Introduced as a “statesman” of the party, Harper mounted a defence of the term “populism,” which he said is often portrayed in a negative or imprecise light by what he called the “liberal media.”

“Our country is badly in need of a Conservative renaissance at the national level,” he told the crowd.

Harper reminded the audience that the modern Conservative party was built from the populism in Western Canada, a sense of nationalism in Quebec and Tories from Ontario.

He said its owes credit to Preston Manning, founder of the populist Reform Party, a precursor to the Canadian Alliance, which merged with the Progressive Conservatives to form the Conservative Party of Canada. 

Harper and Manning then shared the stage Wednesday for what organizers billed as a “fireside chat” about the legacy of the Reform Party.

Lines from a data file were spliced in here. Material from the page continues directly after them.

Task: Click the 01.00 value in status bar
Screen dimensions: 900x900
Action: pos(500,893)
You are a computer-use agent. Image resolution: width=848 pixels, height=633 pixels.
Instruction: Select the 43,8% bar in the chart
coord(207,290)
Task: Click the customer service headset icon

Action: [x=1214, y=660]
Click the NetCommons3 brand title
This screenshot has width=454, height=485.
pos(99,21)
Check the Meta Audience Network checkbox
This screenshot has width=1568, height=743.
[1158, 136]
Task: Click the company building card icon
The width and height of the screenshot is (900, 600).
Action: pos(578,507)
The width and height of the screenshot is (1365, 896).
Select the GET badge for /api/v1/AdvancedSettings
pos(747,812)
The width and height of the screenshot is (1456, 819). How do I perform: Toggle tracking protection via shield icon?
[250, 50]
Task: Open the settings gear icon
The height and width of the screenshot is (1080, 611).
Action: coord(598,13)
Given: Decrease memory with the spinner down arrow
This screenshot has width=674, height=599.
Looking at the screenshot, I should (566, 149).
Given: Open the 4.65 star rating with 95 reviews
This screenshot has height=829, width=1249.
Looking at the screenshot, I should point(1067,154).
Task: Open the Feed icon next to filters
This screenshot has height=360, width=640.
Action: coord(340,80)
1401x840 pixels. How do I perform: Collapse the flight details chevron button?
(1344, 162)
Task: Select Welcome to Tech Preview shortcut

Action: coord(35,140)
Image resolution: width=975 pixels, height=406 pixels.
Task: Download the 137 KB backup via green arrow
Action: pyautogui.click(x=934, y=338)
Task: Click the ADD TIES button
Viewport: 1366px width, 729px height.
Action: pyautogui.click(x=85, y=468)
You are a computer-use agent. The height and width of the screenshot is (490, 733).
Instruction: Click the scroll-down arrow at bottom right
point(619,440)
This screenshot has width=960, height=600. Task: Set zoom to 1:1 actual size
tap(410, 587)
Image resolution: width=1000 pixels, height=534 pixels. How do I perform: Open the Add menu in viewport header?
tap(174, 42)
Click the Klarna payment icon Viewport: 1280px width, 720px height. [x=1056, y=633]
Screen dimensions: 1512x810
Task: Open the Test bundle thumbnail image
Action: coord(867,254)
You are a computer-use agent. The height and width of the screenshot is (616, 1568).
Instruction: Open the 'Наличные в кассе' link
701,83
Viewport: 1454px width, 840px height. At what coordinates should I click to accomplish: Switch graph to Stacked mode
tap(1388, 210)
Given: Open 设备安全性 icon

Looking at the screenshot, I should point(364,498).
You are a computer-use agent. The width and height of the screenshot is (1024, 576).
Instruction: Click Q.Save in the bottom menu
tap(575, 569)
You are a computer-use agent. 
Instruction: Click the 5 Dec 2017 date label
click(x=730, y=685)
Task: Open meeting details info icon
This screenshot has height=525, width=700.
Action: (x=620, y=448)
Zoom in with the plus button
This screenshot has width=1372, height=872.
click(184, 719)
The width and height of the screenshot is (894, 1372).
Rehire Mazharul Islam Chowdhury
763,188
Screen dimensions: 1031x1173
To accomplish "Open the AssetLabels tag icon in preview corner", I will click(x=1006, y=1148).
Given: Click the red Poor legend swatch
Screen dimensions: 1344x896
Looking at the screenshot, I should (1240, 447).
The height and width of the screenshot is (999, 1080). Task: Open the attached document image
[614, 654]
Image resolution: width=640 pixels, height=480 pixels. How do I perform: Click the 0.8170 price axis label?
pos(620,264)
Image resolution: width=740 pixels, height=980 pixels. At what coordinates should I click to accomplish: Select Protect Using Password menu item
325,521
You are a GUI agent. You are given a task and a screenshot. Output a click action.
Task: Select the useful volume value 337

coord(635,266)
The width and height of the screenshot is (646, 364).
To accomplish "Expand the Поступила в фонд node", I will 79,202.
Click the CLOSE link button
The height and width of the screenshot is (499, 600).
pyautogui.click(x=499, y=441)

During the talk, the former Conservative prime minister quipped about foreign election interference, telling the crowd “I hear it’s topical” and referred to the federal NDP as a “branch plant” for entering into a supply-and-confidence agreement with the Liberal government.

Only its leader Jagmeet Singh could enter into a deal with the Liberals and leave with nothing, Harper told the room.

As for Poilievre — whom Harper at one point referred to as first meeting as a “very tiny Reformer” — the former prime minister said if he forms the next government, Poilievre would be leading under much tougher circumstances than he ever did.

In the meantime, Harper said Poilievre’s job as Opposition leader is to hold Trudeau’s government to account, rather than outline how he would run the country.

“That’s the job.”

He said until an election happens, Poilievre and his team should be developing with their alternative vision for the country looks like to be ready.